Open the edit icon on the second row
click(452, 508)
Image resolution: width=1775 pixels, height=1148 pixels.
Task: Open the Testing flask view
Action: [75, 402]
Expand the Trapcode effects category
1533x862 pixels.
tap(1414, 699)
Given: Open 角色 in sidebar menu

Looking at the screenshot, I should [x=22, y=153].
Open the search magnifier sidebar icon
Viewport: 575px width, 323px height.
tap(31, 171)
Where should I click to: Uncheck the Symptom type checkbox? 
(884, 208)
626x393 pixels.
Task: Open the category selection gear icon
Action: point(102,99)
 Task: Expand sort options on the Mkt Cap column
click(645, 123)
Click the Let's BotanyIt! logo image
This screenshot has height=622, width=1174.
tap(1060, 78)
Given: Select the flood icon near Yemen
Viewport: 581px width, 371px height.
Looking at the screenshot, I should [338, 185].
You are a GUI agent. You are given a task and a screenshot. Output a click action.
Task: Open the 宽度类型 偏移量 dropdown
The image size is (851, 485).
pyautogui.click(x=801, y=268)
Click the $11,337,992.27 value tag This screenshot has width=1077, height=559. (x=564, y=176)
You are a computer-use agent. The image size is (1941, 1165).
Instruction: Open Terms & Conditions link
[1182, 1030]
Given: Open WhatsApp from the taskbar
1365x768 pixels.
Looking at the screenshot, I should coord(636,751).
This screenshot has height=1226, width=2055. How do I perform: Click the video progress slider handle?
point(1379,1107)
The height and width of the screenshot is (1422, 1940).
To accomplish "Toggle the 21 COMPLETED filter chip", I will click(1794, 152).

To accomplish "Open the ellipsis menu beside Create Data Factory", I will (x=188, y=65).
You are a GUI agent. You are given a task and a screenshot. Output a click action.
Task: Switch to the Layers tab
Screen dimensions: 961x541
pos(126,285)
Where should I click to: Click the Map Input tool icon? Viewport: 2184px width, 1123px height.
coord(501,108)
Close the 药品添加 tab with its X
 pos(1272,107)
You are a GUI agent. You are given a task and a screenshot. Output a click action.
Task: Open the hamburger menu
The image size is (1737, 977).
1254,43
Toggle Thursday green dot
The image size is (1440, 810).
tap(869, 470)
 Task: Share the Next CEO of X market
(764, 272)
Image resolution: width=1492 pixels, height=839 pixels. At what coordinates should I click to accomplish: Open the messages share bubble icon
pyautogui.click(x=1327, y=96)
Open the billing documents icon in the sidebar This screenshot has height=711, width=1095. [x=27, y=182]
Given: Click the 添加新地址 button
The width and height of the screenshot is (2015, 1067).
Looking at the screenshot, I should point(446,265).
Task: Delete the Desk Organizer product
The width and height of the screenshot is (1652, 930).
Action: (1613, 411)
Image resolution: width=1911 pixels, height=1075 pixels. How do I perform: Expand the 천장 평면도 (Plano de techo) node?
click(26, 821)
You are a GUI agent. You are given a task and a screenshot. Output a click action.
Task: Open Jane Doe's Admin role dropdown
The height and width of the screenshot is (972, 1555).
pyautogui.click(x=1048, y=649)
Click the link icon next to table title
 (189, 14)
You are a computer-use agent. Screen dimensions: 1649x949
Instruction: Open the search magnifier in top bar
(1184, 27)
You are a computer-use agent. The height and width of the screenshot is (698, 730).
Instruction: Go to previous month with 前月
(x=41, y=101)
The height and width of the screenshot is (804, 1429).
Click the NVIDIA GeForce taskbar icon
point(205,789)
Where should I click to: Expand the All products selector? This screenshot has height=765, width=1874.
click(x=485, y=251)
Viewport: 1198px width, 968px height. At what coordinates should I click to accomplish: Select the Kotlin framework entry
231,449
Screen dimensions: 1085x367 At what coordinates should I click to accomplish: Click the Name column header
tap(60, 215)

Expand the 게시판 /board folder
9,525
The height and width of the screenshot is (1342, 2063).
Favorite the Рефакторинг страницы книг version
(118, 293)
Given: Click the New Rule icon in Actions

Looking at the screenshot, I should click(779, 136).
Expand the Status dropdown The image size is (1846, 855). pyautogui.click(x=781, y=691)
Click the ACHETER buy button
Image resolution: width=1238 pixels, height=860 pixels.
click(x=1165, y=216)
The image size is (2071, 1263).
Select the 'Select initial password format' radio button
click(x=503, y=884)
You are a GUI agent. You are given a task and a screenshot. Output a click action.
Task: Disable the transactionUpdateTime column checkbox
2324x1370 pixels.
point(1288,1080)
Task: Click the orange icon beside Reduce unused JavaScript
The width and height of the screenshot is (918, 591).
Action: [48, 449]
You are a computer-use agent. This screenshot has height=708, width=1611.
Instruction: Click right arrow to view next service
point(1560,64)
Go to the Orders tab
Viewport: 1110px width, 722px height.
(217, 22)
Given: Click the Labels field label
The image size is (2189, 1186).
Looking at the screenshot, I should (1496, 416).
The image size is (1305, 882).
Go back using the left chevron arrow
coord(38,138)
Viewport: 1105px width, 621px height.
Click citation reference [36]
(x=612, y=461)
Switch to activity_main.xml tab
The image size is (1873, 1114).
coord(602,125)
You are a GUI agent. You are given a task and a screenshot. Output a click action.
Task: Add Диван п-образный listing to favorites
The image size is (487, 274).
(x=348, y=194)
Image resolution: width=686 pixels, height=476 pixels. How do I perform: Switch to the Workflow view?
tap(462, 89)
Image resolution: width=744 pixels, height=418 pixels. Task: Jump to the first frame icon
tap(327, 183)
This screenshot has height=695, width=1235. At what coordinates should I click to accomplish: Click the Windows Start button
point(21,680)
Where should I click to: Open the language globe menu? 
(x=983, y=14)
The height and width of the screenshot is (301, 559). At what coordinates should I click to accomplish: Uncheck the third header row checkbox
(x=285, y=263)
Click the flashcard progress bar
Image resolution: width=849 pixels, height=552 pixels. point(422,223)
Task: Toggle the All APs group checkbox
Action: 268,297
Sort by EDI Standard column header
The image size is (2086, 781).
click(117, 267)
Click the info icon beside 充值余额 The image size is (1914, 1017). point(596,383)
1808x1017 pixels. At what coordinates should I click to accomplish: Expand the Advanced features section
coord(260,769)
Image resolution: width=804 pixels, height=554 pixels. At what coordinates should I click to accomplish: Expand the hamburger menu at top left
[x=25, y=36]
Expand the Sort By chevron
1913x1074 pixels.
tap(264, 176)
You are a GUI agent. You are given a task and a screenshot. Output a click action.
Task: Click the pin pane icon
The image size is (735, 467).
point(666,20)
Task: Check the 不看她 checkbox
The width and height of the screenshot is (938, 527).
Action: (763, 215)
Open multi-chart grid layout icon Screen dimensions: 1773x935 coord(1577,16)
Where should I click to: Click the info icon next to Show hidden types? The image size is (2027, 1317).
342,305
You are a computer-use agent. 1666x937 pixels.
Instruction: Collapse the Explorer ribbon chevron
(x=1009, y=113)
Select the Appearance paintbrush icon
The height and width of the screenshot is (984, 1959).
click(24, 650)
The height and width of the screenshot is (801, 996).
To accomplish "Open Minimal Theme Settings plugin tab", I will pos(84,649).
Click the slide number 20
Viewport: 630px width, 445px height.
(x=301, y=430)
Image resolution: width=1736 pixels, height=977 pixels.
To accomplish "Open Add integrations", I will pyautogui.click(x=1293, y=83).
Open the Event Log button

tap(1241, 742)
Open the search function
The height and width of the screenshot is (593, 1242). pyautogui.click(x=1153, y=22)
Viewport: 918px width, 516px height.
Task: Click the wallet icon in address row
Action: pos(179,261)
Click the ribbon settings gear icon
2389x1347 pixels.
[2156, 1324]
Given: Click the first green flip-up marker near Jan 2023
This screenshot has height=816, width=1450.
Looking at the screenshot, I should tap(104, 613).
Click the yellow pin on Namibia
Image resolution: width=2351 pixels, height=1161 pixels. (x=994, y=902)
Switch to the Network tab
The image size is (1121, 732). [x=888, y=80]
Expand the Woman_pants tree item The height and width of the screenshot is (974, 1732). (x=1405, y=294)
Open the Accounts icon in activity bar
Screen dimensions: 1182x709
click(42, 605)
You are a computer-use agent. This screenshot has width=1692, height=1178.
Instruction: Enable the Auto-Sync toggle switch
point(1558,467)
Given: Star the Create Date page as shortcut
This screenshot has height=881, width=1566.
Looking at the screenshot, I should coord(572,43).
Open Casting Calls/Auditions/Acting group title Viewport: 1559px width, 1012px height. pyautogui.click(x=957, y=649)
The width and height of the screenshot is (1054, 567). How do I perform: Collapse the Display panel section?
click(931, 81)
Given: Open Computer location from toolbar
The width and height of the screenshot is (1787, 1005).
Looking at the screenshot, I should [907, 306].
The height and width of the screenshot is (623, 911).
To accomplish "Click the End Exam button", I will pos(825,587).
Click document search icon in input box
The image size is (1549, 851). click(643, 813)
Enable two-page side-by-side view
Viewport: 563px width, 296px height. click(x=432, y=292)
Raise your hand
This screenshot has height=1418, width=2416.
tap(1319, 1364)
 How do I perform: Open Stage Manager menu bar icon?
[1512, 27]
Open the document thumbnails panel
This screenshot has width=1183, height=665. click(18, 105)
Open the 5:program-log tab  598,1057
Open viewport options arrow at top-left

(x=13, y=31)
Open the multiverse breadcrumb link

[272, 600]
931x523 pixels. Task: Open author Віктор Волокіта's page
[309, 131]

#### About this task:
Could you return all lines from the data above that contain the string "beside"?

#### Your solution:
To accomplish "Open the ellipsis menu beside Create Data Factory", I will (x=188, y=65).
Task: Click the orange icon beside Reduce unused JavaScript
Click the info icon beside 充值余额 The image size is (1914, 1017). point(596,383)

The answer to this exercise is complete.